Devemos - e podemos - ver nessa primeira convocação uma tendência, e talvez não muito mais do que isso. Muita água vai rolar até 2014 e o primeiro a saber disso é o próprio Mano. Livre das Eliminatórias, terá de enfrentar a Copa América, um pré-olímpico e a Copa das Confederações, além de amistosos. Nada que indique chapa quente em sua trajetória, a não ser que monte seleções que joguem muito mal e comprometam a sua chegada à Copa. Não deve acontecer isso. Em condições normais de temperatura e pressão, Mano deve mesmo ser o treinador na segunda Copa a ser realizada no Brasil. E com a missão explícita de que a experiência traumática da primeira, a de 1950, não seja repetida. Até lá há um longo caminho.

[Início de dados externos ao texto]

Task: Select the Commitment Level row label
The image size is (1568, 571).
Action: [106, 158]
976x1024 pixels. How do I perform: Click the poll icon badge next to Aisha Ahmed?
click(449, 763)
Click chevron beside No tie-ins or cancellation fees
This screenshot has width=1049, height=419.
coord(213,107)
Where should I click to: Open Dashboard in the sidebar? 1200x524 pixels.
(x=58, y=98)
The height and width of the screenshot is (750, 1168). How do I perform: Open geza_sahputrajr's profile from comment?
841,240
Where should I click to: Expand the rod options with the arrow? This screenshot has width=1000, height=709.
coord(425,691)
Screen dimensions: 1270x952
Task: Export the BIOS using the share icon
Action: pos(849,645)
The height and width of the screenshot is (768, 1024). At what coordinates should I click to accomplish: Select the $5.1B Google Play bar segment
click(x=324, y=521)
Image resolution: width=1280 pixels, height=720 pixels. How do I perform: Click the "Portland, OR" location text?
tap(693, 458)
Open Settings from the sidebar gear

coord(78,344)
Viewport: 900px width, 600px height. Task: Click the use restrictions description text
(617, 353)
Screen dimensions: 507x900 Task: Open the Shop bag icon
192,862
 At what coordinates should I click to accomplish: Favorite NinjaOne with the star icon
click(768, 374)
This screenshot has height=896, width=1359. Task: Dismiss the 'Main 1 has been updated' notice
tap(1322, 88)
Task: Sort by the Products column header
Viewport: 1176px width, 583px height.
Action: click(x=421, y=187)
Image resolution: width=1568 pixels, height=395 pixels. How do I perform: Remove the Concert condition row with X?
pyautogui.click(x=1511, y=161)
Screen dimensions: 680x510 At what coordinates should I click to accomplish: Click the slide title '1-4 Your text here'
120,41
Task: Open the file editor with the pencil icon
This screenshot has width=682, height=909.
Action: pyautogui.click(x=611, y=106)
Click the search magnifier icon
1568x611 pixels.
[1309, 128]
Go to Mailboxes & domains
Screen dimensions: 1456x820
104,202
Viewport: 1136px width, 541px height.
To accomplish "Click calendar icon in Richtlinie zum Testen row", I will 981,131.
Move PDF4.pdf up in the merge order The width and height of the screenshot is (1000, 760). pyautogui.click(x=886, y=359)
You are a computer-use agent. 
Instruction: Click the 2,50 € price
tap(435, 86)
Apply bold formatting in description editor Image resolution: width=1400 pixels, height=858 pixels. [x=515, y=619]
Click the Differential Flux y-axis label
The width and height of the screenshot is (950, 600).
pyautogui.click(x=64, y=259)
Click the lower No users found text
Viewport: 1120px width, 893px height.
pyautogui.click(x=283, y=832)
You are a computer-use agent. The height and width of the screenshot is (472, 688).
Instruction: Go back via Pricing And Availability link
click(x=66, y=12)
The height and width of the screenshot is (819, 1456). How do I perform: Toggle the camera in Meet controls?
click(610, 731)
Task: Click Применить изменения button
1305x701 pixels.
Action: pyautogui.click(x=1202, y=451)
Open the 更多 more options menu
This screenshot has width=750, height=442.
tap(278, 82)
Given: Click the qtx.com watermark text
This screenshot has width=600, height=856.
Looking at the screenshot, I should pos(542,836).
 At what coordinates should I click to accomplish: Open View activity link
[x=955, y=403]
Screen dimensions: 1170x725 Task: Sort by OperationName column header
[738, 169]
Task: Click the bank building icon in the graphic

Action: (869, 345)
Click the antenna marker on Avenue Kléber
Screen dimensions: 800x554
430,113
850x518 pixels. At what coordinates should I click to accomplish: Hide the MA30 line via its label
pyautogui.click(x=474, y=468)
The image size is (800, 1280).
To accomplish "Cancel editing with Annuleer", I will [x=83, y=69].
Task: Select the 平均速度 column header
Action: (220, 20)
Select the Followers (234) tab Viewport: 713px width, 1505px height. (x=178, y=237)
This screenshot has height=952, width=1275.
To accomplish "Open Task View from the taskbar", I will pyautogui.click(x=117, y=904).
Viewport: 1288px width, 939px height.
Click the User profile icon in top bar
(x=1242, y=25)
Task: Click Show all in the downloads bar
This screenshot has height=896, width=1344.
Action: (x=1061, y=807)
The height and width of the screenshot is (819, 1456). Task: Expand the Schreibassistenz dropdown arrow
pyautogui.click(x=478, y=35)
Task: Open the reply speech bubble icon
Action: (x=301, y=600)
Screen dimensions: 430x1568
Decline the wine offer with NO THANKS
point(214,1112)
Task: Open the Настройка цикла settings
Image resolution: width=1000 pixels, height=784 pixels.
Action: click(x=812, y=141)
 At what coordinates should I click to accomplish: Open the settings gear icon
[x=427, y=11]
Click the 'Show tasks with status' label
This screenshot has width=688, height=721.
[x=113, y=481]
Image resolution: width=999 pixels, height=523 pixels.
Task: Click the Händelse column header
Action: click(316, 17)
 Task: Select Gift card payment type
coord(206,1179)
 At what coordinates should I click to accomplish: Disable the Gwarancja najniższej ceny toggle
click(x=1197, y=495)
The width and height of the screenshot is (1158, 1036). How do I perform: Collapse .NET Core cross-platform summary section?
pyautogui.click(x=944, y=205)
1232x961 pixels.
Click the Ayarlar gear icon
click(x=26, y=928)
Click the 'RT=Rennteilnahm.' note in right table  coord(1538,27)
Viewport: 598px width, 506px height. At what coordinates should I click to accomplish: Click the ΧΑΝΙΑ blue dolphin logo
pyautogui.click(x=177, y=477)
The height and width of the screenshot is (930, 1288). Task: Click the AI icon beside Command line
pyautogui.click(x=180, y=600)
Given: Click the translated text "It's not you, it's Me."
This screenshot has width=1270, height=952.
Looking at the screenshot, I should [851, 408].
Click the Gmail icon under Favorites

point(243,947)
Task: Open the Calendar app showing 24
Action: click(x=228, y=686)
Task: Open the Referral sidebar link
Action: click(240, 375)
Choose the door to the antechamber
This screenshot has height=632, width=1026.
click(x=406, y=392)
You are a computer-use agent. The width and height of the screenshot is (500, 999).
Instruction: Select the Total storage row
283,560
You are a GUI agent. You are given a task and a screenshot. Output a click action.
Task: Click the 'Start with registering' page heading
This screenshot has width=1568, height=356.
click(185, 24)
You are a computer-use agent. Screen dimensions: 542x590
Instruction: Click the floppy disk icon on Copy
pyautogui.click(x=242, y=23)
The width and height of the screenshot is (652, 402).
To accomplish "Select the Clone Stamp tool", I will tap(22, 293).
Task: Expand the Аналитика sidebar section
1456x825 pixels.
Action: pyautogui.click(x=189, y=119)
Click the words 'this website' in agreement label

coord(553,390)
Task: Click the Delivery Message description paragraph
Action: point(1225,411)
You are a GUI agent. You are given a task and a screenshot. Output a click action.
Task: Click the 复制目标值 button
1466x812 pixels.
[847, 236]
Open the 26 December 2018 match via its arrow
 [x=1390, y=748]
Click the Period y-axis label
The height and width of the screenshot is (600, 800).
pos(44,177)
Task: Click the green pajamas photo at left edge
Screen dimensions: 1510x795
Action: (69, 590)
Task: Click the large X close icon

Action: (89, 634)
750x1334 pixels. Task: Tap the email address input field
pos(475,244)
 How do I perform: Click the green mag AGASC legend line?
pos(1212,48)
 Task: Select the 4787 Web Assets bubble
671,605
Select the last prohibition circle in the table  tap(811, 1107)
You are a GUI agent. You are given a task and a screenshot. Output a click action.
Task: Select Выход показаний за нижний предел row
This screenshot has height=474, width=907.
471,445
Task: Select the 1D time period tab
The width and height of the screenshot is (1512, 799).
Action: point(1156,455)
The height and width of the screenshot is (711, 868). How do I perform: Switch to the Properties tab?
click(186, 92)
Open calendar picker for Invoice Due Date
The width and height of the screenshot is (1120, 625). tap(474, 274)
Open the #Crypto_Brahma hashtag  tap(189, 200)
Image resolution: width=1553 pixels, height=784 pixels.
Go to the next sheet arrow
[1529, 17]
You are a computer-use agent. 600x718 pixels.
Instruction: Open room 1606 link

Como dizia certo líder chinês, toda longa marcha começa por um primeiro passo. E, se esse foi mesmo o passo inicial, o companheiro Mano o deu com o pé direito. Dá para formar com o pé nas costas um bom time com essa base renovada. Sem pensar muito: Vítor, Thiago Silva e Henrique; Daniel Alves e Marcelo; Lucas, Hernanes, Ganso e Carlos Eduardo, Neymar e Pato. É time de respeito, jovem, talentoso e pode jogar de maneira interessante.
Existem variantes e possibilidades diferentes de montar esse time-base com os 24 convocados. Isso não quer dizer que esses jogadores sejam as únicas opções. É bem possível que outros náufragos da campanha de 2010 sejam ainda resgatados. Por exemplo, não é justo que Julio Cesar seja descartado apenas pela falha no gol da Holanda. Parece também pouco provável que Kaká, se voltar à forma ideal, fique de fora do time. Isso para citar apenas dois. Algum continuísmo não faz mal nenhum à renovação. Pelo contrário. Até revoluções preservam alguns quadros do regime deposto porque são eles que conhecem o funcionamento da máquina administrativa. Veteranos podem dar segurança aos novatos, pelo menos nos primeiros tempos. Mas, se a ordem era renovar, Mano a cumpriu à risca.
Definidos esses primeiros nomes, o principal será ver se a seleção voltar a jogar um futebol digno da tradição brasileira. Esse, para mim, é o ponto principal. O estilo de jogo. A Copa da África e o bom senso já deviam ter nos levado a engavetar essa discussão tola entre futebol-arte e futebol de resultados. O que existe é futebol bem jogado, e ponto. Quando um time joga bem, tem tudo para vencer e encantar, ressalvada a imprevisibilidade característica desse esporte. Vários times históricos (o Santos de Pelé, o Palmeiras de Ademir da Guia, o Cruzeiro de Tostão, o Flamengo de Zico, etc.) jogaram muito bem, e venceram. Para não ficar no passado: o Santos do primeiro semestre resgatou a arte de jogar bola com alegria, e com isso conseguiu resultados.
Tomara Mano consiga devolver à seleção esse prazer juvenil de brincar com a bola. E brincando, ser séria e eficaz. Estamos na torcida.